A fascinating look at the history of sugar June 29, 2000 4 out of 4 found this review helpful
I bought this book simply out of curiousity, and it was marvelous! It really details the ways in which the sugar trade transformed and created the modern world -- I would highly recommend it to anyone who is interested in how markets act and how the history of substances we view as everyday. My one complaint is an overly long section tracing the rise in English sugar consumption, but the political and economic facts are tremendous.
Want to Brush Your Teeth More Often December 21, 2008 E. Drake 1 out of 1 found this review helpful
Quick Summary:
Unlike many anthropologists out there, Sydney Mintz' style is quite accessible for the casual reader. In this particular book he takes us through the genealogy of sugar and begins to dissect that refined white stuff we put in our coffees and teas for what it originally was--a medicine or spice. He then walks us through shifts in the "meanings" of sugar as we began to develop a whole economy (around this very substance) and this economy, still exists today in the system we call "capitalism". In so doing this we learn of triangles of trade, the rising proletariat in England and, their mirror image, slaves in the Caribbean, the British 'sweet tooth' and much more.
Little Review:
This 86-year old anthropologist who still works as a research professor at John Hopkins University tells a wonderful story that anyone who can read should read. It will make you want to brush your teeth. It will make you want to ease your sugar habits, but most of all, it will cause you to reconsider your views on slave labor in the Americas.

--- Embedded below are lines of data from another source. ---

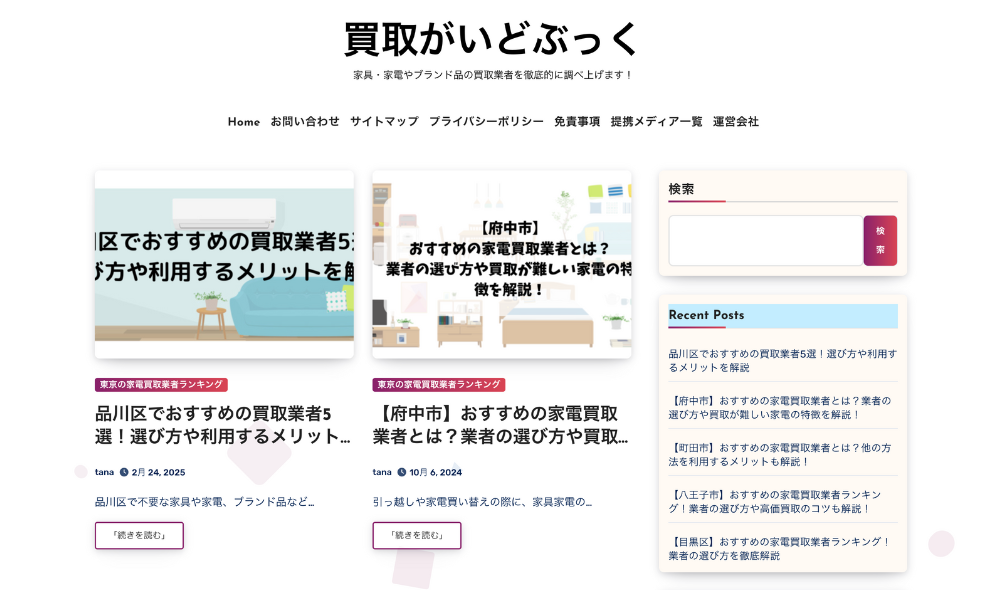Open the 提携メディア一覧 menu item
The height and width of the screenshot is (600, 1000).
(x=656, y=122)
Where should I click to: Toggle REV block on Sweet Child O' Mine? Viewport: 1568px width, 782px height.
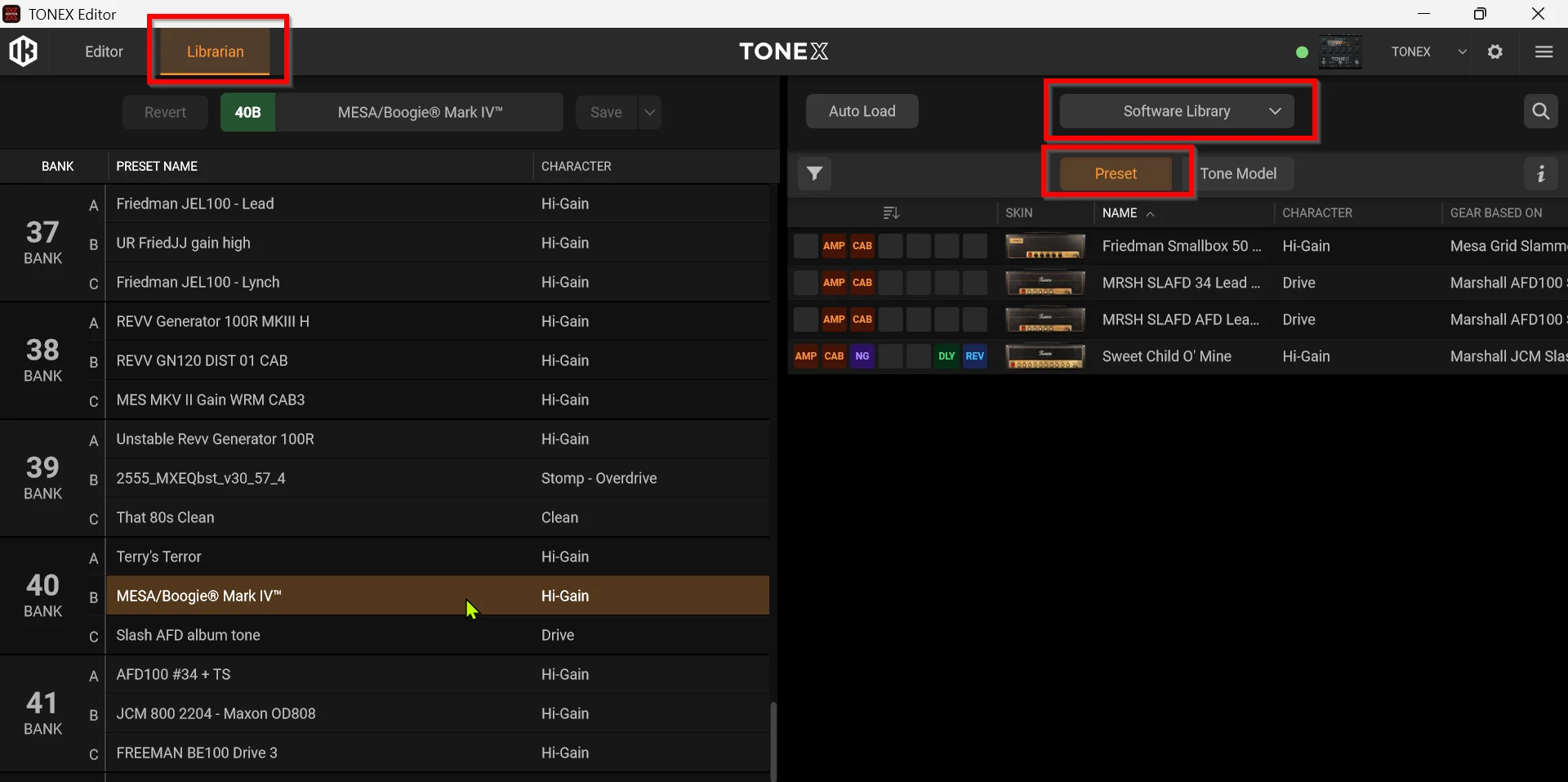[975, 356]

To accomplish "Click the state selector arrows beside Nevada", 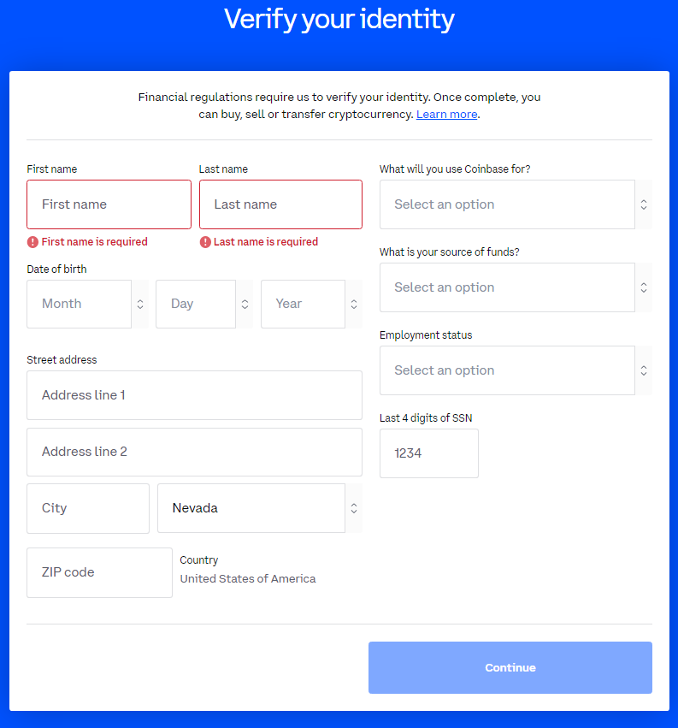I will [x=353, y=508].
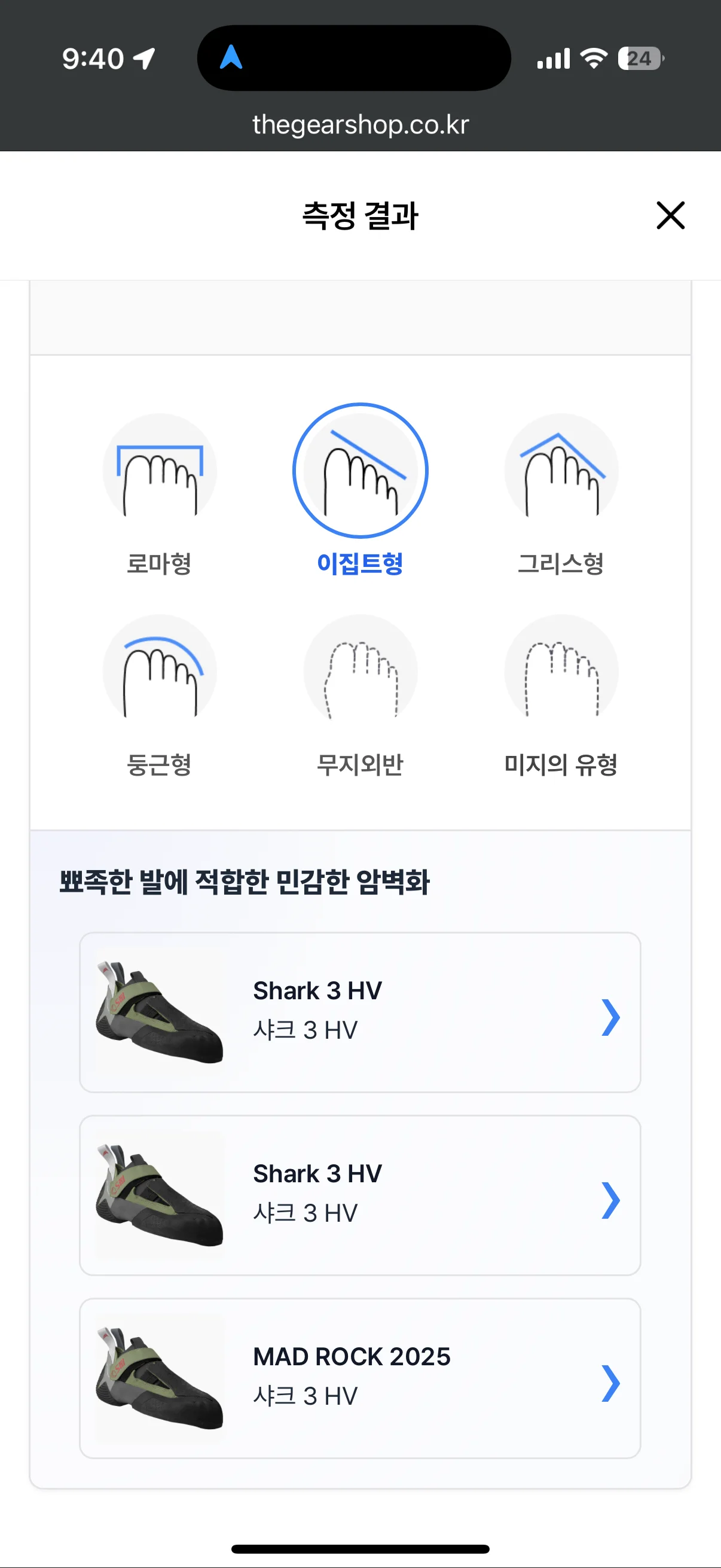Tap the 그리스형 label text
This screenshot has height=1568, width=721.
[x=561, y=564]
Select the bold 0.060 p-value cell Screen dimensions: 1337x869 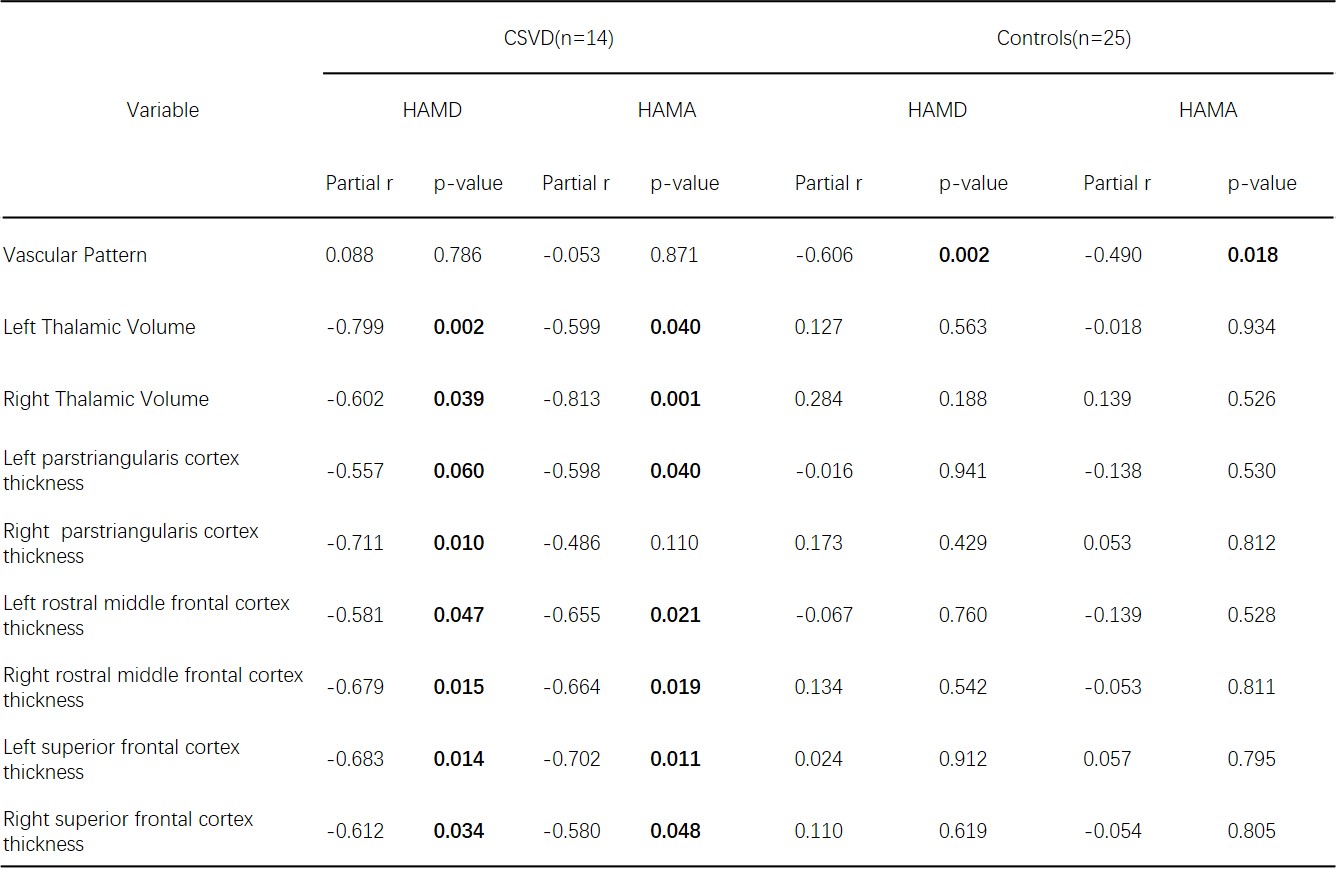(458, 471)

Mintz, does have some theoretical things to say in this book, but for the less casual reader, you might feel as if he was lacking here. Most obvious in terms of this, was his small, but interesting discussions of power. For a nice complement to this book, I suggest seeing the film Sugar Cane Alley, which I have also reviewed. Sugar Cane Alley
Good case study on commodites and development November 9, 1999 11 out of 11 found this review helpful
I found this book very interesting as I read it for a development anthropology class. Mintz gives a detailed and informative history of the development of sugar as a commodity from the colonial age to the present. Coming from an anthropological point of view, he examines the cultural impact of sugar production on the Carribean nations that produce it. He also displays how British organization of the industry in their colonies created an increasing demand for sugar.